Paradoxerweise könnten seine Abschiebungspläne durch den Weltmigrationsbericht 2024 der Internationalen Organisation weiter vorangetrieben werden, der eine beispiellose Zahl internationaler Migranten weltweit auflistet – geschätzte 281 Millionen. Dies wiederum hat zu einem Anstieg der Überweisungen in ihre Heimatländer im Wert von Hunderten von Milliarden Dollar geführt, die einen „erheblichen“ Teil des BIP der Entwicklungsländer ausmachen.
Trumps Missachtung internationaler Organisationen und verbindlicher Verpflichtungen, die mit der Mitgliedschaft einhergehen, macht es wahrscheinlich, dass er die drastischen Schritte seiner Amtszeit 2016–21 wiederholen wird, wie den Ausstieg der USA aus dem Pariser Klimaabkommen und das Einfrieren von Beiträgen zur WHO.
Während sich das Jahr 2024 mit der unheilvollen Ausbreitung eines erneuten Krieges in Syrien dem Ende zuneigt, erinnern uns die USA unter Trump zunehmend an Isolation, wie wertvoll die weniger bekannten Organisationen sind, die unter dem Radar verschwinden, wie etwa die Sasakawa-Stiftung, die sich für die Beendigung der Lepra und ihrer Stigmatisierung einsetzt; IITA/CGIAR und ihr Engagement für kleine Bauernhöfe und die Umgestaltung der Lebensmittelsysteme in Afrika; Die Wissenschaftler entwickeln einen neuen Impfstoff zur Stärkung der Immunität gegen Malaria.
Diesmal eine lange und positive Liste. Auch an der Klimafront sollten Fortschritte anerkannt und gefördert werden, auch wenn sie zu spät und zu langsam kommen, wie zum Beispiel die Erwartung, dass die Welt im Jahr 2024 einen Höhepunkt der jährlichen Treibhausgasemissionen erleben könnte, teilweise dank riesiger Sprünge im Solarbereich und Windkapazität.
Die Menschen haben auch die Macht, einen Unterschied zu machen, ob sie einen Trump wählen oder einen korrupten Möchtegern-Autokraten stürzen, wie das Jahr 2024 gezeigt hat.
Dr.
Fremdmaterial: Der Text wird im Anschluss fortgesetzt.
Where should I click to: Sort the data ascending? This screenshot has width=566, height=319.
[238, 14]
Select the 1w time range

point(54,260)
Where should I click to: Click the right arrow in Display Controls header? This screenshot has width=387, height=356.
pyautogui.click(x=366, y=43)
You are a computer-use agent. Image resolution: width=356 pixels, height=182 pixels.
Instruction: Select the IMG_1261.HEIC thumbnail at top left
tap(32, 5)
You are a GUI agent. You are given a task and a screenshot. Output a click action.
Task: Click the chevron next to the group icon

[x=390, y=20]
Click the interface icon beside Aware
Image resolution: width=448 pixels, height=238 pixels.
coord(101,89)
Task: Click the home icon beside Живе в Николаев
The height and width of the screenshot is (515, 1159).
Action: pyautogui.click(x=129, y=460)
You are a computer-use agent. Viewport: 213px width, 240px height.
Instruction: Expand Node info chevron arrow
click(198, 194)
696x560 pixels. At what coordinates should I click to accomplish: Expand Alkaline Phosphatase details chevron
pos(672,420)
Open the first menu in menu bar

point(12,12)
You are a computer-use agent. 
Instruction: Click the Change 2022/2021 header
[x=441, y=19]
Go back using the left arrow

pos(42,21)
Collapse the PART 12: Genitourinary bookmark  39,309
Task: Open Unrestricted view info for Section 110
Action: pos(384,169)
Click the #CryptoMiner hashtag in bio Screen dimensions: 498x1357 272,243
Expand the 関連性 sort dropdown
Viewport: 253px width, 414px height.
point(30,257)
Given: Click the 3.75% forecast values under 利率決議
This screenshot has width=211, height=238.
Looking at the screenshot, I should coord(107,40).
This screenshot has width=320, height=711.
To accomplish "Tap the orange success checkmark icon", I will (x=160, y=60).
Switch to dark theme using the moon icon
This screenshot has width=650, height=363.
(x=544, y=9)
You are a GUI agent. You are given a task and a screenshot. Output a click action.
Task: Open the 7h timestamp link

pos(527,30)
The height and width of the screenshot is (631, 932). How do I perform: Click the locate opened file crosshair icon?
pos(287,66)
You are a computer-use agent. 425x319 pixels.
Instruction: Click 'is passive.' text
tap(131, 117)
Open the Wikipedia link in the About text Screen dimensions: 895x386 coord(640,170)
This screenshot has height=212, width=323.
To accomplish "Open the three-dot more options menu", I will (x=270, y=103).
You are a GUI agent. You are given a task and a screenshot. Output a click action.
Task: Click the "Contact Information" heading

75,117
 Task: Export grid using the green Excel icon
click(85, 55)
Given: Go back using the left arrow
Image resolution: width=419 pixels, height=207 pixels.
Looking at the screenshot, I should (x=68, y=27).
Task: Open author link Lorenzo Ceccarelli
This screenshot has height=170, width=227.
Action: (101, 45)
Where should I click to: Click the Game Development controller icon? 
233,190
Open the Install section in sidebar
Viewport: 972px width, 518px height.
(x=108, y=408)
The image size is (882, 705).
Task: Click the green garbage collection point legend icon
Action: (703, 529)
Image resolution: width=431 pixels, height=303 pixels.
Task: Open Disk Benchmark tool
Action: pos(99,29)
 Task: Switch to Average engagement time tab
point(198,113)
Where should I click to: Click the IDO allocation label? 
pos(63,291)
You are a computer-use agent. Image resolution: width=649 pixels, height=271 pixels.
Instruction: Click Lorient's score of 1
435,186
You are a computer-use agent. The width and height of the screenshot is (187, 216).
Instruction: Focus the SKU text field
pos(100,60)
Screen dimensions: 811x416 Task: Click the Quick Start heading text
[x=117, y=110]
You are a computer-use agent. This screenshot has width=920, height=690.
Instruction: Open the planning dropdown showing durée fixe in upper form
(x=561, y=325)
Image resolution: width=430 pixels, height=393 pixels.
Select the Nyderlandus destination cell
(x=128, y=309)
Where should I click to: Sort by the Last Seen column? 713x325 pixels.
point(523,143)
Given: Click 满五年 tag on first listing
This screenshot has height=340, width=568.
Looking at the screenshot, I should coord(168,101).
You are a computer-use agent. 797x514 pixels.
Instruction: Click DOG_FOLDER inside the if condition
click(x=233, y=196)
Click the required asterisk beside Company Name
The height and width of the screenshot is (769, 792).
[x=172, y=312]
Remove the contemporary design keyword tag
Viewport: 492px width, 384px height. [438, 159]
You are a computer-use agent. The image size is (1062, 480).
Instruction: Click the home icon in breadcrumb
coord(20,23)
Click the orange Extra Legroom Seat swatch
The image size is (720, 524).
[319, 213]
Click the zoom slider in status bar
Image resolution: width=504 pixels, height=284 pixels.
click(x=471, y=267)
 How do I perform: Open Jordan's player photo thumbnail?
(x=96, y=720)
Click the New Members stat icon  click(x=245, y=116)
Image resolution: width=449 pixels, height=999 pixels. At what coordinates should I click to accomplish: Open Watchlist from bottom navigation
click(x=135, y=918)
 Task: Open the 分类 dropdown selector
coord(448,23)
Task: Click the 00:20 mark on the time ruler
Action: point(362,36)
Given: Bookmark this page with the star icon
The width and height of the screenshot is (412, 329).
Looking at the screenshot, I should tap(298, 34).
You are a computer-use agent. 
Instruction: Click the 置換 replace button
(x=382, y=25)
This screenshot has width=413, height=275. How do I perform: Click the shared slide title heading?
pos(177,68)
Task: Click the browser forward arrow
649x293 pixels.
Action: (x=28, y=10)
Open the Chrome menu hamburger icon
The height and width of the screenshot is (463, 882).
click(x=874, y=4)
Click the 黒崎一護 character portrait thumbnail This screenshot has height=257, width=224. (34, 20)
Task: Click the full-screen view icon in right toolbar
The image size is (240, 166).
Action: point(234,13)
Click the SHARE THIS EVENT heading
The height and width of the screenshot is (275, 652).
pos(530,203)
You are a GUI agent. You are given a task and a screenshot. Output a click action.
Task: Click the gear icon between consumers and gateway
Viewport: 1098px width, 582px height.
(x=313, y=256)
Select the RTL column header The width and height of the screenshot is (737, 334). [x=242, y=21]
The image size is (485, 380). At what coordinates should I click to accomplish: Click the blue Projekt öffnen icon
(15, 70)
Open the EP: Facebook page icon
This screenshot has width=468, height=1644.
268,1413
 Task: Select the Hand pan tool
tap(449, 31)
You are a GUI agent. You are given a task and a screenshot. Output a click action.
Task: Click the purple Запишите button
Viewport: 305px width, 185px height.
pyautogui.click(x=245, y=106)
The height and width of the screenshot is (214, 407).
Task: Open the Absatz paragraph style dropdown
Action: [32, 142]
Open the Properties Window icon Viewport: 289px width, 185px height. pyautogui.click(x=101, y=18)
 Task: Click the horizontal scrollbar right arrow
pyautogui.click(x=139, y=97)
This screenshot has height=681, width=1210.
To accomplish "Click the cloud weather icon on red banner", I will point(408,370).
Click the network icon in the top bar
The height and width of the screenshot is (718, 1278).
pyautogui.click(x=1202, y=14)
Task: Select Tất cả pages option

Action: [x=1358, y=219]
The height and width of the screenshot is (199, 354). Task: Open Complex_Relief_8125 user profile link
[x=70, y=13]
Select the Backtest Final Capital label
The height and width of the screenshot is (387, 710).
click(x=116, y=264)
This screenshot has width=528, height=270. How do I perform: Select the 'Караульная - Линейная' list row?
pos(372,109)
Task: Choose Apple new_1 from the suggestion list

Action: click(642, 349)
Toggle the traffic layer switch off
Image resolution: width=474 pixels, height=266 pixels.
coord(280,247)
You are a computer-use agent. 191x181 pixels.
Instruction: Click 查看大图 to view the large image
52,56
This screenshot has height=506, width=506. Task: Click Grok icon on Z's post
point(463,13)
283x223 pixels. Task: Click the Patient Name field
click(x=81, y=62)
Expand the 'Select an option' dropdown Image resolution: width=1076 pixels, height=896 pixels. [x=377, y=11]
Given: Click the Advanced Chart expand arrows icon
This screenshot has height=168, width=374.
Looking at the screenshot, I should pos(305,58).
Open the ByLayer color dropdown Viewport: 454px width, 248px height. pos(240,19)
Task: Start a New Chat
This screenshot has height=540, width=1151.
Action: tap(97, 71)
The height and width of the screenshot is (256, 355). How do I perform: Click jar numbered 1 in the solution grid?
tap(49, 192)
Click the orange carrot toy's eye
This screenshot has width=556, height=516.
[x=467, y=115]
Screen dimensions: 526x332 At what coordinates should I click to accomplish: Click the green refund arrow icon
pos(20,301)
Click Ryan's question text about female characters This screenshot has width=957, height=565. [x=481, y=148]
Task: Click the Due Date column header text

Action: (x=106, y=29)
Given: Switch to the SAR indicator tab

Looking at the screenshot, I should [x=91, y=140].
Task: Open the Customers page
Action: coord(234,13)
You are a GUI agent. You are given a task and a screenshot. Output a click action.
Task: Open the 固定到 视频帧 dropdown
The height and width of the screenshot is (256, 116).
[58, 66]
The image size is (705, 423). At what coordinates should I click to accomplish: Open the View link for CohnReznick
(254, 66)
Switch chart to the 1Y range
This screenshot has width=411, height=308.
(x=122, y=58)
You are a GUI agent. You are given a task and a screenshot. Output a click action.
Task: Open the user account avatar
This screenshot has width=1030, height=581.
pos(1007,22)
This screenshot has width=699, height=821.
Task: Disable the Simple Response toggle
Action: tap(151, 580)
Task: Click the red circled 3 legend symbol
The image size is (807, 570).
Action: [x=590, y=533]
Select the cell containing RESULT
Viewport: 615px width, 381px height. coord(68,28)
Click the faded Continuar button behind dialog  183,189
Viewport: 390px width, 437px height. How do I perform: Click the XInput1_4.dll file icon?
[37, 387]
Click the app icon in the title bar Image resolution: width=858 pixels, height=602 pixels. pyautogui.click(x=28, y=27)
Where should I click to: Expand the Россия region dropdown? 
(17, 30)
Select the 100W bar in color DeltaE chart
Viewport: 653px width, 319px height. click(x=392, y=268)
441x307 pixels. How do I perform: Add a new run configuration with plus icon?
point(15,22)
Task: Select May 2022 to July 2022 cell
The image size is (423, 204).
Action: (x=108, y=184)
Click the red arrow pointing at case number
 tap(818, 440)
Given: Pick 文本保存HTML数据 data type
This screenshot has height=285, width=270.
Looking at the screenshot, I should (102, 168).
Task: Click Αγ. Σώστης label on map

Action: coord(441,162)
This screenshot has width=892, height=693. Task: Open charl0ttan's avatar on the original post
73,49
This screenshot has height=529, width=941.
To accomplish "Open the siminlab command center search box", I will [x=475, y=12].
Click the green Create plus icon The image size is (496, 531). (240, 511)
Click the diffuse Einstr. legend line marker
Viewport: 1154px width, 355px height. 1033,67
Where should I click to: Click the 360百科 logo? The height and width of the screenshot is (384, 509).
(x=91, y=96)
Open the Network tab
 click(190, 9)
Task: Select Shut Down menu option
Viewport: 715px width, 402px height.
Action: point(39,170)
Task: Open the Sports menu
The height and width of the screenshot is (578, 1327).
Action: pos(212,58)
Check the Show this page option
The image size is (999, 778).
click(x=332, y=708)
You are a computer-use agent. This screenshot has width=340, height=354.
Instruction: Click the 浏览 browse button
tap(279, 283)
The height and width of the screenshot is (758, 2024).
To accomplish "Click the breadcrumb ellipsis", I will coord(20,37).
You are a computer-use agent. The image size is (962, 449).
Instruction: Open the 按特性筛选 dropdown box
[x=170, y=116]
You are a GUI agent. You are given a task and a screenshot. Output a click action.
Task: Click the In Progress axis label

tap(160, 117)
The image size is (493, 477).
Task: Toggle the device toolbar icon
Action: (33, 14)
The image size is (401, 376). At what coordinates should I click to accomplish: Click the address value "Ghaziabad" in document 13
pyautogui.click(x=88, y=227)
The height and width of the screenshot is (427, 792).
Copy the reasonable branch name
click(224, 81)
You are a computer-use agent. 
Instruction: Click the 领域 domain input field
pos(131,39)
Muhammad Yunus, 84-jähriger Chefberater der Übergangsregierung von Bangladesch und Friedensnobelpreisträger, sprach in seiner ersten Ansprache vor den Vereinten Nationen von der „Macht der einfachen Leute“, insbesondere der jungen Menschen, ein „neues Bangladesch“ zu schmieden Nach Massenprotesten gegen Korruption und Gewalt in der Regierung wurde die damalige Premierministerin Sheikh Hasina im August gestürzt.
Wir befinden uns vielleicht in diesem Zug, der in den Abgrund fährt, aber wir verfügen über das Wissen und die Werkzeuge, um auf die Bremse zu treten. Wenn wir nur die Lektionen lernen könnten.
Farhana Haque Rahman ist Senior Vice President von IPS Inter Press Service und Executive Director von IPS Noram; Von 2015 bis 2019 war sie die gewählte Generaldirektorin von IPS. Als Journalistin und Kommunikationsexpertin ist sie ehemalige leitende Beamtin der Ernährungs- und Landwirtschaftsorganisation der Vereinten Nationen und des Internationalen Fonds für landwirtschaftliche Entwicklung.